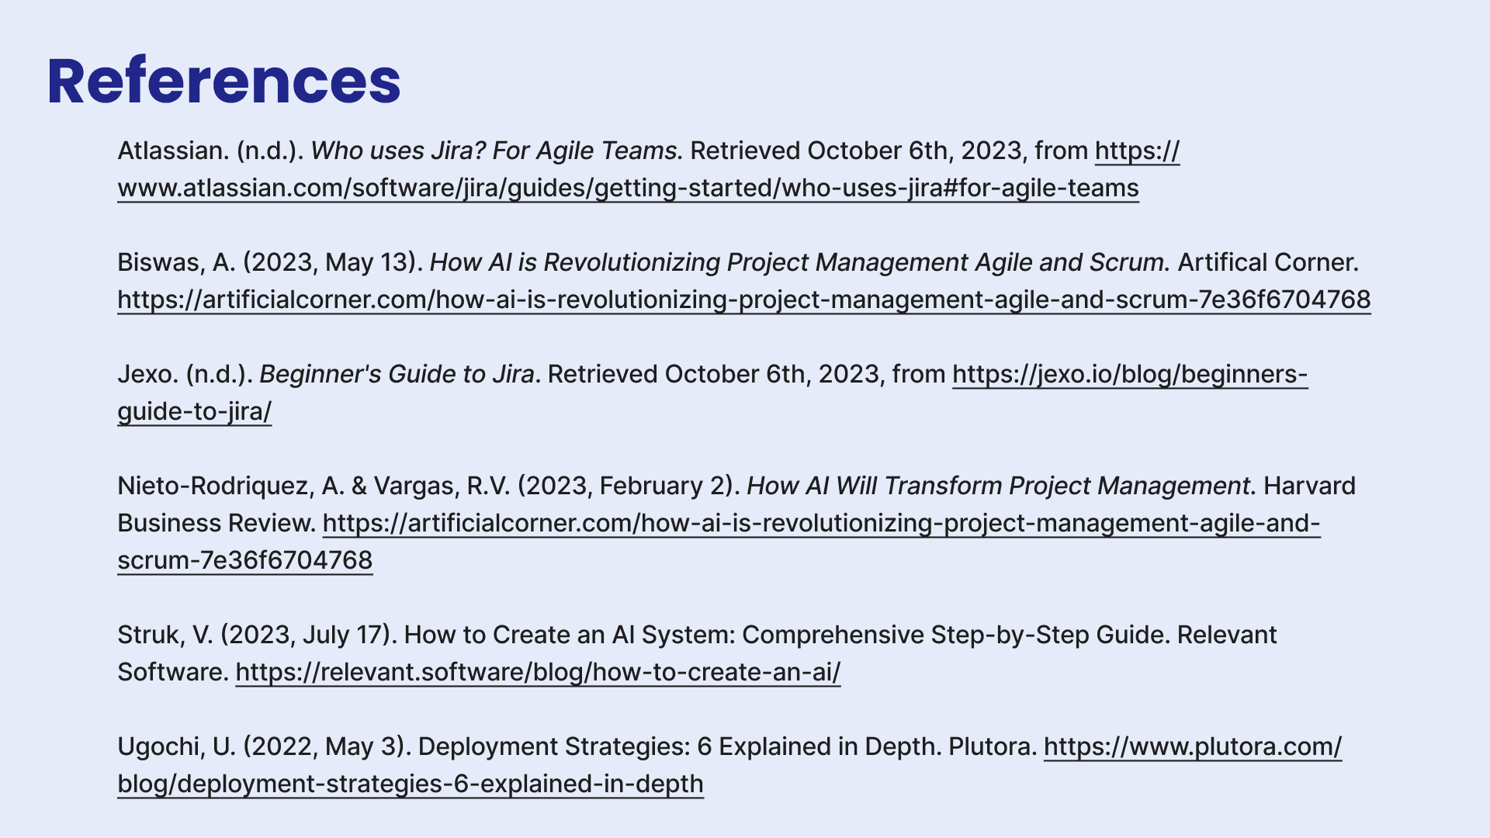Click the guide-to-jira/ link continuation line
Viewport: 1490px width, 838px height.
click(195, 412)
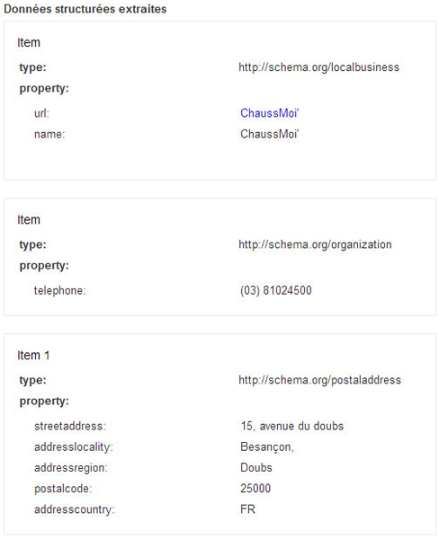Click the addressregion property label

tap(71, 468)
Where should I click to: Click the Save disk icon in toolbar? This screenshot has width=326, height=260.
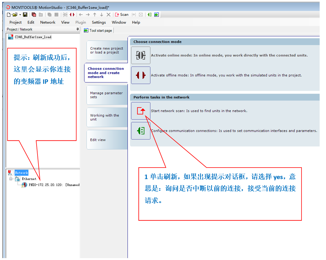(x=25, y=15)
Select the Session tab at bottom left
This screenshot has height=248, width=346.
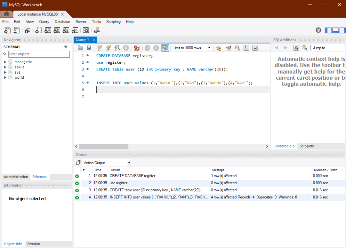(33, 244)
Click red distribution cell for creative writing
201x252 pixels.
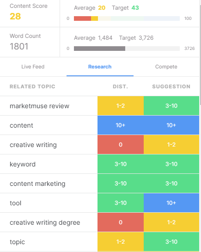coord(121,144)
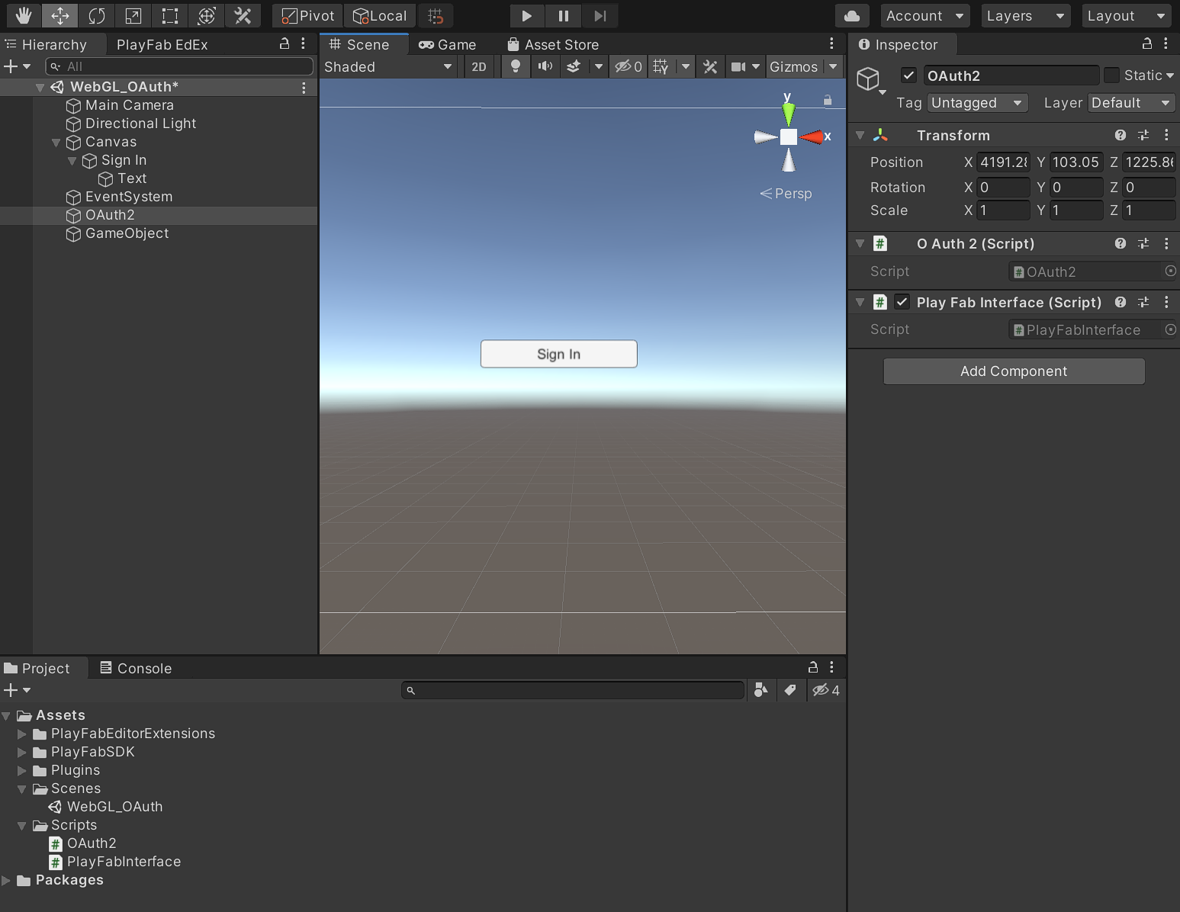The width and height of the screenshot is (1180, 912).
Task: Click the Add Component button
Action: click(1014, 371)
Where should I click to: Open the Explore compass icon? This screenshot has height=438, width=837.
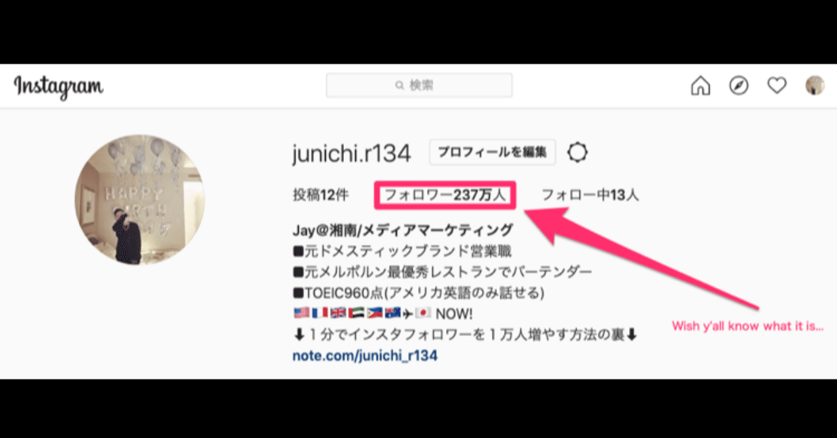click(739, 86)
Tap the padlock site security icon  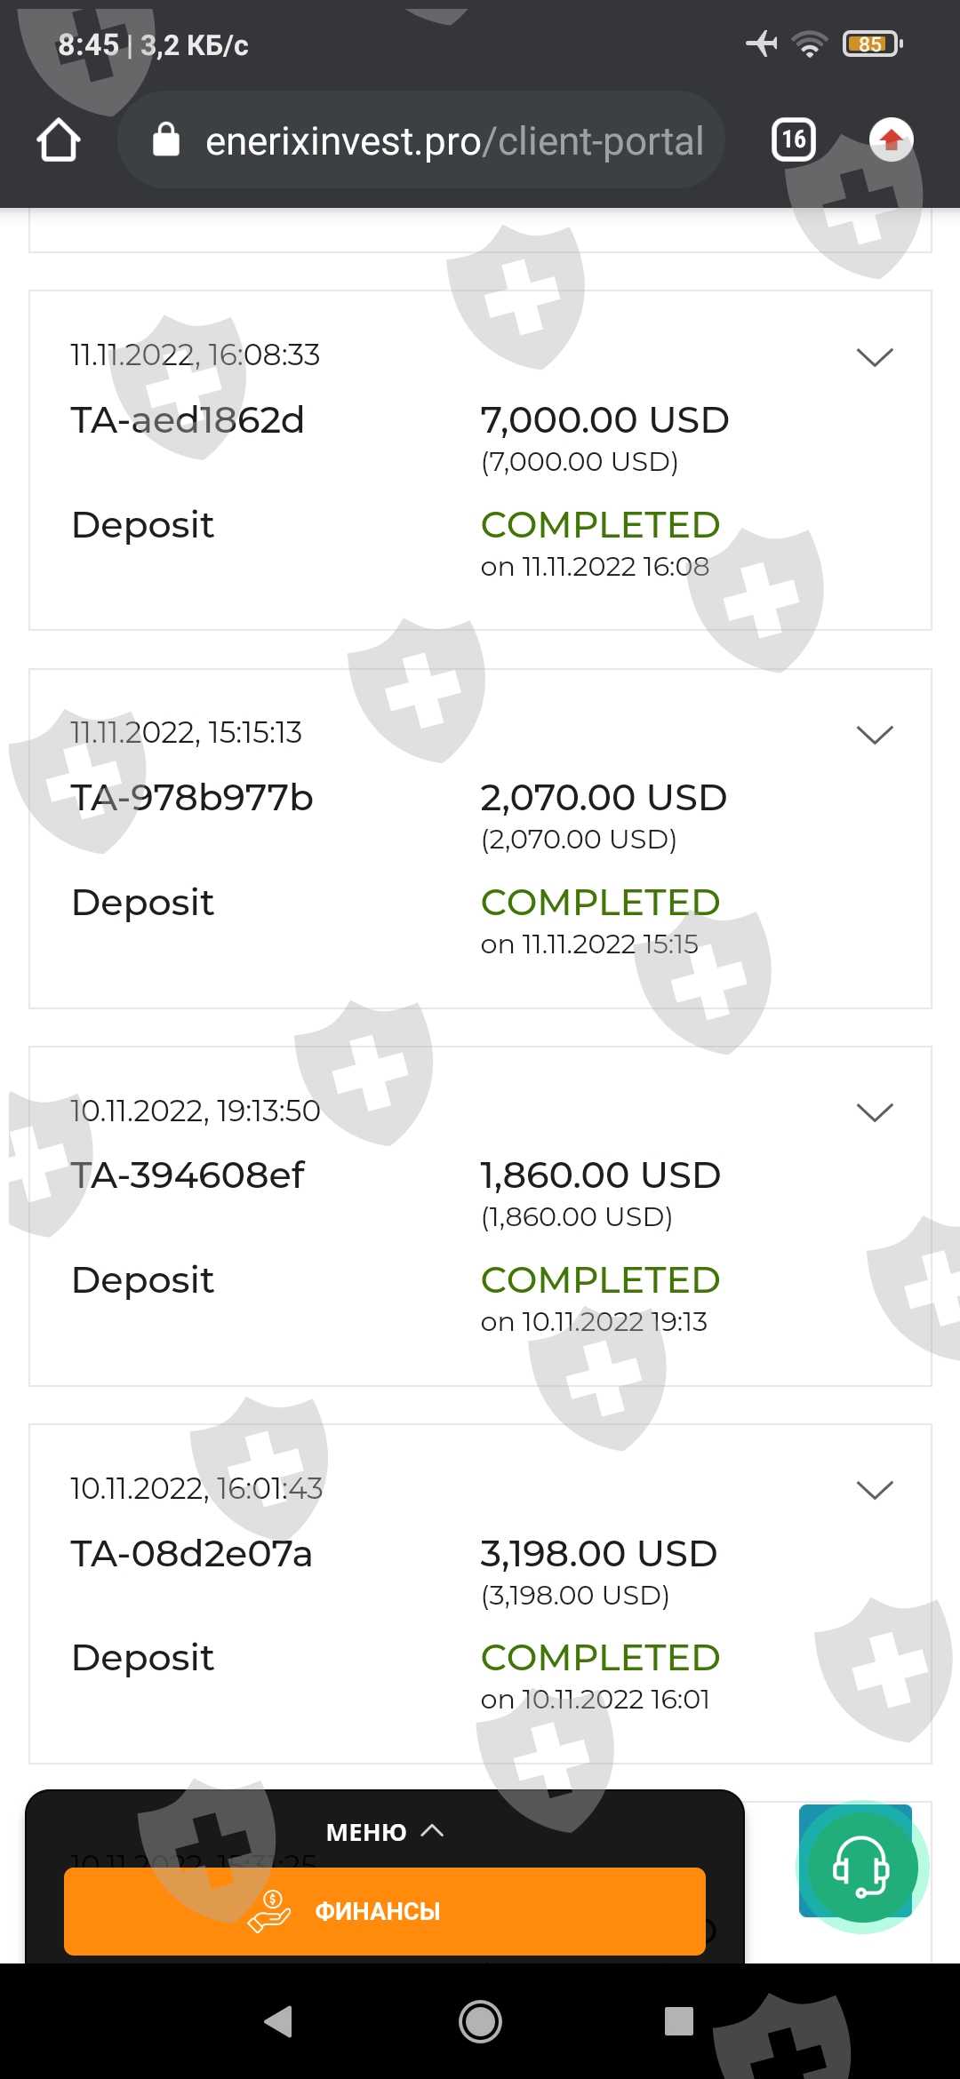tap(166, 140)
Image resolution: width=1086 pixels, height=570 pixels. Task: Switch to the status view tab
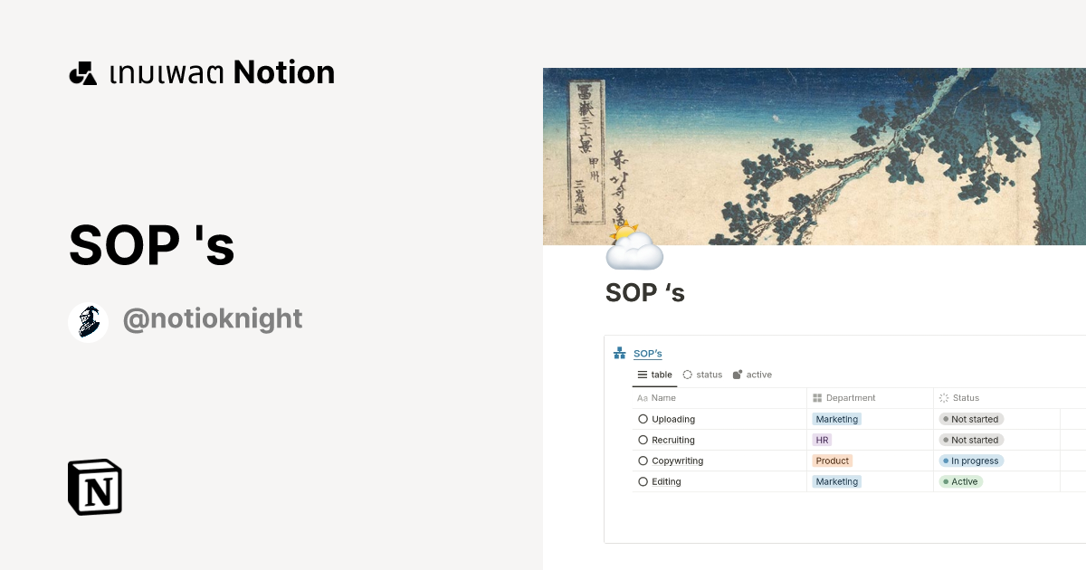pos(702,375)
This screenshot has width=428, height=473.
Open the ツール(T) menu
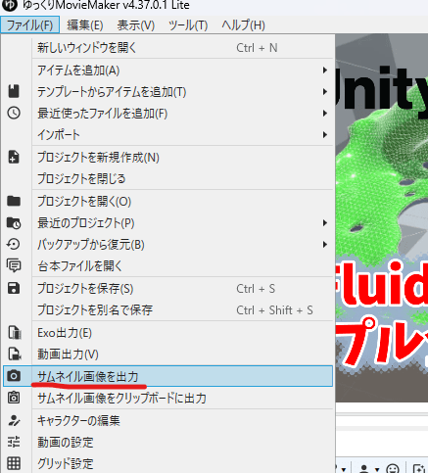pyautogui.click(x=188, y=25)
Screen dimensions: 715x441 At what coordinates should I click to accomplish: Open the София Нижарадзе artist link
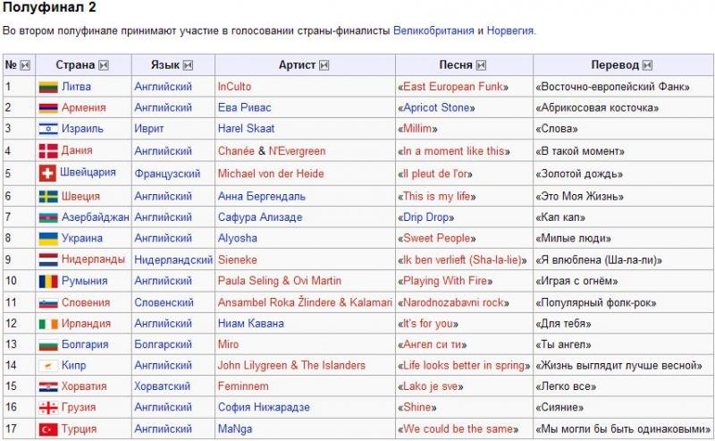264,407
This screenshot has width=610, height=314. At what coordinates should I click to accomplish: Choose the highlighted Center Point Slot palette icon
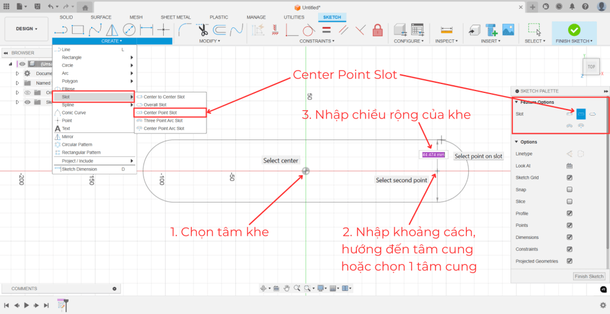[x=581, y=114]
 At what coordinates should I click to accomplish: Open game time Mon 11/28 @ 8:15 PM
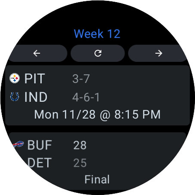(98, 115)
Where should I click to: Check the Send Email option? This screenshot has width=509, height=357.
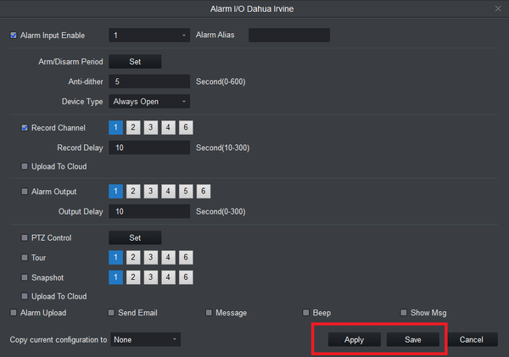[112, 313]
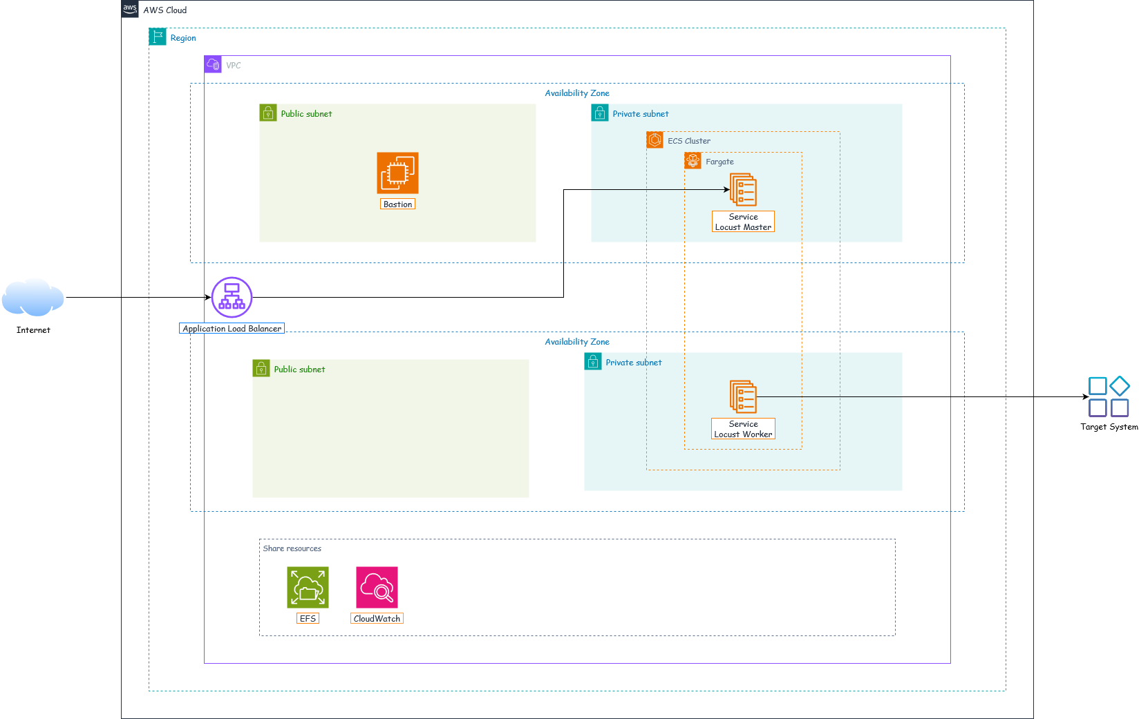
##########
What the task requires:
All lines from the line containing "At what coordinates should I click to accomplish: Open game" through the end of the listing above are to be given again exactly; pictures are not part of the copy.

Exercise answer:
 At what coordinates should I click to accomplish: Open game time Mon 11/28 @ 8:15 PM
(98, 115)
Where should I click to: Check the Send Email option? This screenshot has width=509, height=357.
[112, 313]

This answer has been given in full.